Experimentava diversas técnicas, mas a minha motivação na arte e na vida estava completamente adormecida. Acho que apanhei tanto que quase conseguiram calar a minha voz. E assim foi durante muitos anos. Até o momento em que me dei conta de que eu não estava conseguindo direcionar minha energia para o meu processo criativo, que estava sempre cansada e ocupada com atividades aparentemente mais promissoras financeiramente e ainda assim ganhava pouco, enquanto continuava sendo explorada profissionalmente.
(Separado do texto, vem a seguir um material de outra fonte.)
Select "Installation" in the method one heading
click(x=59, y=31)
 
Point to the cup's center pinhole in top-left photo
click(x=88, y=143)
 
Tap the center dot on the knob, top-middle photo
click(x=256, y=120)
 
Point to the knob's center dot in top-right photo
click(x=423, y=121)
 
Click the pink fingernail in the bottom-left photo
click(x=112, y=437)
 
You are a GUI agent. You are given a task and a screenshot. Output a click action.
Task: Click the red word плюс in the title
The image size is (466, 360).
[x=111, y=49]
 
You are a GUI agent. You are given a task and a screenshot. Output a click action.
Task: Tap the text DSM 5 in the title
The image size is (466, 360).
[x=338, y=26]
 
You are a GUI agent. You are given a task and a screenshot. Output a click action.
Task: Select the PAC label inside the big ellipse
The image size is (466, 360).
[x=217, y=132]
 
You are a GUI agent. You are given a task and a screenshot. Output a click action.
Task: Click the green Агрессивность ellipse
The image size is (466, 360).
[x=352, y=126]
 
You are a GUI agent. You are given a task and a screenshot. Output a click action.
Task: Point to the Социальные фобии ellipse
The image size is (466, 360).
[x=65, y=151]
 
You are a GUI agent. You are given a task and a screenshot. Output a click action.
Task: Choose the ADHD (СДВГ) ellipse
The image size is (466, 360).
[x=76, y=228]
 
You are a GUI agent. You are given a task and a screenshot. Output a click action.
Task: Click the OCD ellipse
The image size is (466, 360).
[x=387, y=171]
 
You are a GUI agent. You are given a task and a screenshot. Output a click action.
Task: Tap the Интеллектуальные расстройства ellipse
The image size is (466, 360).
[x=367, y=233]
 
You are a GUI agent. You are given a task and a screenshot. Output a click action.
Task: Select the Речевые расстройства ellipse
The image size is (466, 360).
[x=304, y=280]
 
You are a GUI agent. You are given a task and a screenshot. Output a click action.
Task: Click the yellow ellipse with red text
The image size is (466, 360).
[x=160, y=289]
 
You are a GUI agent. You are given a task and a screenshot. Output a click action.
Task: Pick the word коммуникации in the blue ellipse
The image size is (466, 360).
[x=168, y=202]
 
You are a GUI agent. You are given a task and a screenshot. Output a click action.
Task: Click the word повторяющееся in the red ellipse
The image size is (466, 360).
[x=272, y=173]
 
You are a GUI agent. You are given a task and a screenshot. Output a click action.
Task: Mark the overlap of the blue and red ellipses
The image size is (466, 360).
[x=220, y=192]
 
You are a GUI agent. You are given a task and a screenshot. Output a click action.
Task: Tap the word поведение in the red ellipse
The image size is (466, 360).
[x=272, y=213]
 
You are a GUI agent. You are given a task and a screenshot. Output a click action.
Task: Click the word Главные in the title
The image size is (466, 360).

Durante grande parte da minha vida desejei viajar e conhecer lugares distantes, mas isto soava bastante impossível em virtude da minha constante instabilidade financeira. No final de 2016 resolvi arriscar a sorte e partir em busca do desconhecido, mesmo sem ter dinheiro guardado ou cartão de crédito. Eu era então uma mulher trabalhadora viajando sozinha pelo mundo, utilizando apenas a minha força de trabalho como ferramenta para seguir a viagem adiante. Permaneci um longo tempo em Buenos Aires, onde trabalhei como garçonete e fui muito bem recebida pelas hermanas argentinas, que impulsionaram a minha militância social, o meu ativismo feminista e a luta pela igualdade. Depois disso passei por Lisboa, Berlim, Hamburgo e Amsterdam. Essa viagem foi muito importante para o meu auto-conhecimento e amadurecimento pessoal, não apenas como mulher, mas principalmente como artista. Pude distanciar-me da rotina e tive a chance de conhecer novos lugares, pessoas de diversas culturas e refletir a respeito de inúmeras questões relacionadas a minha pesquisa autoral. Foi também nessa época, mais precisamente em Berlim, que comecei a escrever o esboço do que é hoje o projeto de pesquisa que desenvolvo como mestranda em Estudos dos Processos Artísticos, na Universidade Federal Fluminense: Rituais Femininos na Arte Contemporânea Latino Americana. Os nove meses e meio em que estive viajando sozinha podem até parecer clichê para muitos jovens estudantes em sua primeira aventura fora de casa aos vinte e poucos anos, porém esta experiência foi muito além do que aquela menina que cresceu em uma praia distante ousaria sonhar.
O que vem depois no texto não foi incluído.